§ **Your task**
Put the data from the line containing "What do you see at coordinates (64, 82)" through the end of the data, both ends included, into a Markdown table with columns Row and Line. Omit blank lines.
# # # # #
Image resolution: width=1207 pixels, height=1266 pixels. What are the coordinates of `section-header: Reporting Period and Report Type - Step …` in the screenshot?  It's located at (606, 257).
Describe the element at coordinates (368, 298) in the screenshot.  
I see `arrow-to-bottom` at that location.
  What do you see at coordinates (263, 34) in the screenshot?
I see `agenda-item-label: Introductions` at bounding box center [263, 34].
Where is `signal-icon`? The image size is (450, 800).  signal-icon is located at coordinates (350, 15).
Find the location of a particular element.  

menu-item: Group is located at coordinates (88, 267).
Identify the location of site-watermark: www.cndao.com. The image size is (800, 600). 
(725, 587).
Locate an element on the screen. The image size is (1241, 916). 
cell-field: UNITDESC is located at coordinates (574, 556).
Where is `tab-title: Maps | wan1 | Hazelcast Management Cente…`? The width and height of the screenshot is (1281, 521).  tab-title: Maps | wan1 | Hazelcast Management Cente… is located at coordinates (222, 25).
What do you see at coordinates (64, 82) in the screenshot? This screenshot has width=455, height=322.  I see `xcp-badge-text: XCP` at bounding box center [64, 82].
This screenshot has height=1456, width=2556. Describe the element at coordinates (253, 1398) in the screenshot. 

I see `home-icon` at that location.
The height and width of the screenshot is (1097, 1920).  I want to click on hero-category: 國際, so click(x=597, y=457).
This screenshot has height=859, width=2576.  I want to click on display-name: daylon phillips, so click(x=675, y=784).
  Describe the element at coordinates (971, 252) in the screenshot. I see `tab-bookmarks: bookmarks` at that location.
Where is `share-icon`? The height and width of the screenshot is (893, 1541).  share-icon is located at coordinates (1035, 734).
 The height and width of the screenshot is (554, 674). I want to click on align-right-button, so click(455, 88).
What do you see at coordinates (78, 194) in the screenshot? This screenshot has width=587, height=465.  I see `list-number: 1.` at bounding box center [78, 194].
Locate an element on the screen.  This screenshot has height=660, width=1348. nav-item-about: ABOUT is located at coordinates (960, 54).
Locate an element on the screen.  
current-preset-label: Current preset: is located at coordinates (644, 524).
# # # # #
§ **Task output**
| Row | Line |
|---|---|
| 1 | What do you see at coordinates (64, 82) in the screenshot? This screenshot has width=455, height=322.  I see `xcp-badge-text: XCP` at bounding box center [64, 82]. |
| 2 | This screenshot has height=1456, width=2556. Describe the element at coordinates (253, 1398) in the screenshot.  |
| 3 | I see `home-icon` at that location. |
| 4 | The height and width of the screenshot is (1097, 1920).  I want to click on hero-category: 國際, so click(x=597, y=457). |
| 5 | This screenshot has height=859, width=2576.  I want to click on display-name: daylon phillips, so click(x=675, y=784). |
| 6 |   Describe the element at coordinates (971, 252) in the screenshot. I see `tab-bookmarks: bookmarks` at that location. |
| 7 | Where is `share-icon`? The height and width of the screenshot is (893, 1541).  share-icon is located at coordinates (1035, 734). |
| 8 |  The height and width of the screenshot is (554, 674). I want to click on align-right-button, so click(455, 88). |
| 9 | What do you see at coordinates (78, 194) in the screenshot? This screenshot has width=587, height=465.  I see `list-number: 1.` at bounding box center [78, 194]. |
| 10 | Locate an element on the screen.  This screenshot has height=660, width=1348. nav-item-about: ABOUT is located at coordinates (960, 54). |
| 11 | Locate an element on the screen.   |
| 12 | current-preset-label: Current preset: is located at coordinates (644, 524). |